If the existing wire 1 such as a steel core aluminum stranded wire is used as it is for the upper phase wire, the current carrying capacity of the existing wire 1 increases (wire temperature 12
(0 ° C.) is about 10 m. On the other hand, if the existing wire is used as it is for the lower phase wire, the ground clearance at the time of increasing the current carrying capacity will be insufficient, so the sag restraint type steel core aluminum stranded wire 3
Replace it with In this case, when the energizing capacity is increased (wire temperature 1
(20 ° C) with a dip of about 8.5 m, the distance to the structure is 6.5 m, and the required clearance above ground can be secured. Next, even if the middle phase is the existing line, it is calculated to be 1.5.
Although a separation distance 5 of m can be ensured, in order to allow a margin in consideration of the actual use state, the wire is replaced with a sag-restraint type steel core aluminum stranded wire 2 having a reduced sag-restraining effect. Transition point 60 ° C
When the degree of sag control steel core aluminum stranded wire is selected, the sag when the current carrying capacity is increased (wire temperature 120 ° C.) is about 9.3 m, so the separation distance 6 from the upper-phase wire is 1.8 m, and the lower distance is 1.8 m. The separation distance 5 from the phase electric wire is 2.2 m, and the required separation distance can be secured in any case. Although the above description has been made with respect to one electric wire, the same method is applied to each line in the case of two power transmission lines.

[0007] A second embodiment of the present invention will be described. As shown in FIG. 2, when the distance between the towers is small, the increase in the sag due to the increase in the wire temperature is small even when the current carrying capacity is increased. In such a case, it is necessary to use the existing wire 1 such as a steel core aluminum stranded wire as it is for the upper phase and middle phase wires, and replace only the lower phase existing wire with a sag-reducing type steel core aluminum stranded wire. What is necessary is just to secure the clearance 4 above the ground. Therefore, it is possible to sufficiently cope with the use of the sagging suppression type steel core aluminum stranded wire 2 in which the sag suppressing effect is reduced.

[0008] A third embodiment of the present invention will be described. As shown in FIG. 3, the distance 11 between the upper phase and the middle phase wires, the distance 12 between the middle phase and the lower phase wires 12 at the tower position, and the narrow transmission distance 4 above the ground, at the tower position, For the phase wire, use the existing wire 1 such as a steel core aluminum stranded wire as it is, and for the lower phase wire, remove the existing wire 1 so that the required clearance above ground and the required distance from the middle phase wire can be secured. It is replaced with a steel core aluminum stranded wire 3 having a large sag-reducing effect with a large sag-reducing effect.

[0009]

According to the method of the present invention, the upper phase electric wire or the upper phase and the middle phase electric wire of the existing overhead transmission line are used as they are, and the electric wires of the other phases are replaced with the sag suppressing type steel. By simply replacing the core aluminum stranded wire, the current carrying capacity can be increased, the construction period is shortened, work on dangerous towers is reduced, and costs can be reduced. Shortening the construction period can also contribute to a stable supply of power. Furthermore,
By using the existing equipment, the current capacity can be increased economically.

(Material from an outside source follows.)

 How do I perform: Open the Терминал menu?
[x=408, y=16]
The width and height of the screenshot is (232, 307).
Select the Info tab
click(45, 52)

[Brief description of the drawings]

FIG. 1 is a schematic configuration diagram showing a first example of an overhead power transmission line adopting the method of the present invention.

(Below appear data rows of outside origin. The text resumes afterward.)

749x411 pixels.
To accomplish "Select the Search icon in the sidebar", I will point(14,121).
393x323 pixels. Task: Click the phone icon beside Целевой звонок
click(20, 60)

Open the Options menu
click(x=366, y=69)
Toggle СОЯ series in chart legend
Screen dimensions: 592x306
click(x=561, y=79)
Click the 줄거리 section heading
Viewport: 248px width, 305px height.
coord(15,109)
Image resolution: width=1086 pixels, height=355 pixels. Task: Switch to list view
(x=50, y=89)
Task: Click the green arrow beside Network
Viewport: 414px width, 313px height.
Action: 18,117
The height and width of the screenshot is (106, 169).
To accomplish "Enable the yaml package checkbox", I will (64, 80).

FIG. 2 is a schematic configuration diagram showing a second example of an overhead power transmission line employing the reshuffling method of the present invention.

FIG. 3 is a schematic configuration diagram showing a third example of an overhead power transmission line employing the reshuffling method of the present invention.

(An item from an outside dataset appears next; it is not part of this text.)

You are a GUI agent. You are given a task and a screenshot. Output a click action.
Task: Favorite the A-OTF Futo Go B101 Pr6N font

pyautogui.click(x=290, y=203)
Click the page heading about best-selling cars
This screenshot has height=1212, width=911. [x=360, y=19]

FIG. 4 is a schematic configuration diagram showing the sag when the current carrying capacity is increased in an existing overhead transmission line.

FIG. 5 is a schematic configuration diagram showing an example of an overhead transmission line using a conventional replacement method.

FIG. 6 is a diagram showing a relationship between a wire temperature and a change in sag for a plurality of sag-restraint-type steel core aluminum stranded wires having different transition points from the ACSR.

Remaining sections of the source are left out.